A competing hydrophobic tug on L596 to the membrane core unlatches S4-S5 linker elbow from TRP helix and allows TRPV4 channel to open.

We have some generalized physical understanding of how ion channels interact with surrounding lipids but few detailed descriptions on how interactions of particular amino acids with contacting lipids may regulate gating. Here we discovered a structure-specific interaction between an amino acid and inner-leaflet lipid that governs the gating transformations of TRPV4 (transient receptor potential vanilloid type 4). Many cation channels use a S4-S5 linker to transmit stimuli to the gate. At the start of TRPV4's linker helix is leucine 596. A hydrogen bond between the indole of W733 of the TRP helix and the backbone oxygen of L596 secures the helix/linker contact, which acts as a latch maintaining channel closure. The modeled side chain of L596 interacts with the inner lipid leaflet near the polar-nonpolar interface in our model-an interaction that we explored by mutagenesis. We examined the outward currents of TRPV4-expressing Xenopus oocyte upon depolarizations as well as phenotypes of expressing yeast cells. Making this residue less hydrophobic (L596A/G/W/Q/K) reduces open probability [Po; loss-of-function (LOF)], likely due to altered interactions at the polar-nonpolar interface.
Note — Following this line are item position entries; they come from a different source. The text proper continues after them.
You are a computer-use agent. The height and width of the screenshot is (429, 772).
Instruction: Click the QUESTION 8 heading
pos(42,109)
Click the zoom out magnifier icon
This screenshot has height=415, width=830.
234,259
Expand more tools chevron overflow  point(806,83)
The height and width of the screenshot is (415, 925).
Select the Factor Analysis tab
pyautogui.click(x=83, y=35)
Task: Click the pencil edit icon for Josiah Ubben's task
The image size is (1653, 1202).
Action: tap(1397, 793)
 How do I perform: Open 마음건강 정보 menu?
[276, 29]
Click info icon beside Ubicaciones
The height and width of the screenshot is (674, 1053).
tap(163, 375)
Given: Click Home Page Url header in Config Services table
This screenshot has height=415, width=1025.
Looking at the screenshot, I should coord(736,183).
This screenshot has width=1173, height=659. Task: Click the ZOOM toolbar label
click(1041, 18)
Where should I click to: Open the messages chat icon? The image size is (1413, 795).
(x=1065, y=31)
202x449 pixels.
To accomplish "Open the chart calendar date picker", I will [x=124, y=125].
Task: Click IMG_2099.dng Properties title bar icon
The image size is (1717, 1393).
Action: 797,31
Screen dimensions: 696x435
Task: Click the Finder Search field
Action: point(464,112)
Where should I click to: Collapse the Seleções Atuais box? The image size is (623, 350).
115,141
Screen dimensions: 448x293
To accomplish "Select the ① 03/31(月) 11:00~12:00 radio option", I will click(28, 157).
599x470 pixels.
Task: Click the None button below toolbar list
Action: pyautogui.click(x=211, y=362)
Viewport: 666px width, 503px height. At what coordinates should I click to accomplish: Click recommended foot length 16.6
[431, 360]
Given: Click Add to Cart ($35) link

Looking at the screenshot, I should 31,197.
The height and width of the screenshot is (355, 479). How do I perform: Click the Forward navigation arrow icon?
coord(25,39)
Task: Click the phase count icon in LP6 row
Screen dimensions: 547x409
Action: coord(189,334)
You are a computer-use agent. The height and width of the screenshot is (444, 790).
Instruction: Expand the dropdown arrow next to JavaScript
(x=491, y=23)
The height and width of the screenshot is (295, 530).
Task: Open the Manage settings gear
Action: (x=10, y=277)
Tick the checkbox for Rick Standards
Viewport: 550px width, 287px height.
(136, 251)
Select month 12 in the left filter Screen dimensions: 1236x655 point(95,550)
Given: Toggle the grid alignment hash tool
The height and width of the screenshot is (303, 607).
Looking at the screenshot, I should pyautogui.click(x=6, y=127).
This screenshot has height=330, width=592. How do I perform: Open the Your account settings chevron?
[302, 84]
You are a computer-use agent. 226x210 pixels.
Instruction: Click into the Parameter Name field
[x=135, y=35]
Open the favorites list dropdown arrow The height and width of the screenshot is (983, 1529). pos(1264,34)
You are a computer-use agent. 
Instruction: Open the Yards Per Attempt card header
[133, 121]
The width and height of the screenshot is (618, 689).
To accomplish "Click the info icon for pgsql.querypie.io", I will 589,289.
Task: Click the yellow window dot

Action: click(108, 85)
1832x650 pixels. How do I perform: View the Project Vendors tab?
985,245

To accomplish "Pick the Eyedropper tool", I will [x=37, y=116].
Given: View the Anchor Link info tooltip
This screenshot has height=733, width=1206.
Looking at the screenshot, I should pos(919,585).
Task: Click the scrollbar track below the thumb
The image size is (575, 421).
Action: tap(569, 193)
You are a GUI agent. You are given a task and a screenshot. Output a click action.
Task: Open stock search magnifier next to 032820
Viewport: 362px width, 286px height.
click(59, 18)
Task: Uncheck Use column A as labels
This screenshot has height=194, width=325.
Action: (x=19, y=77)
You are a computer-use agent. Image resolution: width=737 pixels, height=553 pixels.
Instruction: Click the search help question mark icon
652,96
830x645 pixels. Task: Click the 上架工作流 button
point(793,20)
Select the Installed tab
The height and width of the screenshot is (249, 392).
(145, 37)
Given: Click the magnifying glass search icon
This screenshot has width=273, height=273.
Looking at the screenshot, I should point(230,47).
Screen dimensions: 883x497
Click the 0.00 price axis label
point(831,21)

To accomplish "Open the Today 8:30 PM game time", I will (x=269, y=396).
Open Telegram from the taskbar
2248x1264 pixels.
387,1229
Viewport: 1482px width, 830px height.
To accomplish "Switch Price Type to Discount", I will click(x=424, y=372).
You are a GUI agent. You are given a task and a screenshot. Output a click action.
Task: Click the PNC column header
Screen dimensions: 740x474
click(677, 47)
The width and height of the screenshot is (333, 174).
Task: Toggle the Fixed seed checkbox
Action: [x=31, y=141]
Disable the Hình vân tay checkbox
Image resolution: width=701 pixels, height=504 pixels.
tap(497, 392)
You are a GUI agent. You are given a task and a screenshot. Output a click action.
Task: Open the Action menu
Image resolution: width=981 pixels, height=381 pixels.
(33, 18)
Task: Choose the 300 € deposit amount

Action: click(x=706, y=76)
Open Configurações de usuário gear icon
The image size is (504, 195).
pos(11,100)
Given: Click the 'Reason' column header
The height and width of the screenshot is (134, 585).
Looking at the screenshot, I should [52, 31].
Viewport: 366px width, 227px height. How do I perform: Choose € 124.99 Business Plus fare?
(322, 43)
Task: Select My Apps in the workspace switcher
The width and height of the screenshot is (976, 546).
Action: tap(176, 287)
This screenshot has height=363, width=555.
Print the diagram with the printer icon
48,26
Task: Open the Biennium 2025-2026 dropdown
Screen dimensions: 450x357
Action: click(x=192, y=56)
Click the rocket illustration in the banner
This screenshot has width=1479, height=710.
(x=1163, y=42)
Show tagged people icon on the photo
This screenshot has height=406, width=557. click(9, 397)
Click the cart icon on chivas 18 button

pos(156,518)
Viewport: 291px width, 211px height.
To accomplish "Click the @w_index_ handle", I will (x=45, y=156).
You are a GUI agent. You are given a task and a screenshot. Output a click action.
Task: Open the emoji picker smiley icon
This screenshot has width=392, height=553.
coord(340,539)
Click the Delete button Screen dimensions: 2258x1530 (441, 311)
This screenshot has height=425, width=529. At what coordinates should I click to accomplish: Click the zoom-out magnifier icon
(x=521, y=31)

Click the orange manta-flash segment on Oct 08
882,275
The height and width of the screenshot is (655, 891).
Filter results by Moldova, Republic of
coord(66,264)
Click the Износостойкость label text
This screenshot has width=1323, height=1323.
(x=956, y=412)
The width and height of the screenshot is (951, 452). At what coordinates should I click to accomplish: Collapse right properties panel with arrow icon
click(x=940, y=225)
L596I raises Po [gain-of-function (GOF)], apparently by placing its methyl group further inward and receiving stronger water repulsion. Molecular dynamics simulations showed that the distance between the levels of α-carbons of H-bonded residues L596 and W733 is shortened in the LOFs and lengthened in the GOFs, strengthening or weakening the linker/TRP helix latch, respectively. These results highlight that L596 lipid attraction counteracts the latch bond in a tug-of-war to tune the Po of TRPV4.